The House stimulus package moving through committee illustrates how the left is using the economic stimulus bill as cover to achieve their long held desire to permanently increase the size of the federal government, charges a new report by The Heritage Foundation.
“It’s time to wake up. This stimulus bill is nothing but the permanent implementation of the pet projects of the House and Senate. There is nothing temporary about any of the spending increases in this bill. They are all designed to make the American people more dependent on the federal government. And there is nothing stimulating about that,” charge the report’s authors.
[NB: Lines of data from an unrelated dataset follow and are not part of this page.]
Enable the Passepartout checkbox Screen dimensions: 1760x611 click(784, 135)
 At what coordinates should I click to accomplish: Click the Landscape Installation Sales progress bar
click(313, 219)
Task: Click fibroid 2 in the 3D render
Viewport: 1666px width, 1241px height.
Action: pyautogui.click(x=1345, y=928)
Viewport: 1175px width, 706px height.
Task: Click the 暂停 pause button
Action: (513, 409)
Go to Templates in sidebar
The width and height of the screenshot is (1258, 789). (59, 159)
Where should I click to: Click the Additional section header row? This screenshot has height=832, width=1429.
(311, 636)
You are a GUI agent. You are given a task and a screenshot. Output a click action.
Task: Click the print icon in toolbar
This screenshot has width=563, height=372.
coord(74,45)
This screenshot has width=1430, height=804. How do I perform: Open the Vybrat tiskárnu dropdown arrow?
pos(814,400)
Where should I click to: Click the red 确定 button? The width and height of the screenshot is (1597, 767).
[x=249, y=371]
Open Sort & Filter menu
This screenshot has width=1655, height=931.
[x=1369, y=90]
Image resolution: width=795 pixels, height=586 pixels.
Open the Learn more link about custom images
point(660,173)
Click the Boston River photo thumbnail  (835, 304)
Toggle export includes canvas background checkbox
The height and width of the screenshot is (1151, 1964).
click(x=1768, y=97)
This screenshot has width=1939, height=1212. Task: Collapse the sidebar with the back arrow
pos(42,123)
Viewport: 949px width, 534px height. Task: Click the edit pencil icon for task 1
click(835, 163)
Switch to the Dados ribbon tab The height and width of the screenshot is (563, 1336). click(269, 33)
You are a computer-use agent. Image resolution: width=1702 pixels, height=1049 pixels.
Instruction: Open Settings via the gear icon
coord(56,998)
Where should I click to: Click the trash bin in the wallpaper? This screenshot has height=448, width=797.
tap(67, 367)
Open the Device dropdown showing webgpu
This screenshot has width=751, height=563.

The Foundation’s analysts argue that the proof is in the pudding. On top of the basic $79 billion education bailout, for instance, the House bill also includes expanded spending for a variety of programs - bringing the total education stimulus taxpayer bill to $142 billion.
There is $1 billion for Technology Education, $1.5 billion for Pell Grants, $6 billion for higher education institutions, $2.1 billion for Head Start, $2.5 billion for the National Science Foundation, and $2 billion in Child Care Development Block Grants.
“Are any of these spending increases even intended to be temporary?” rhetorically ask the Heritage analysts. “Can you possibly imagine Democrats in Congress standing up to cut Head Start and Pell Grant funding in two years?”
The $142 billion education spending increase is nearly double the total outlays for the Department of Education in 2007. The House bill expands Medicaid eligibility to cover unemployed workers whose income does not exceed 200 percent of the Federal Poverty Line.
“This provision will also supposedly expire in two years, but does anyone really believe that once states have put these new populations on the Medicaid roles that the political will exists at the state or federal level to kick them off?” query the report authors. The House bill includes $87 billion bailout for state Medicaid spending. Supposedly, this federal shot in the arm will expire in two years “but there is simply no reason to believe states will be prepared to meet their Medicaid obligations any more in 2011 than they are today,” state the analysts. Section 5004 of the Medicaid expansion portion of the stimulus bill incorporates language that undercuts parental authority and expands control of taxpayer dollars by family planning clinics, and exactly who is eligible to receive these benefits, charge the authors.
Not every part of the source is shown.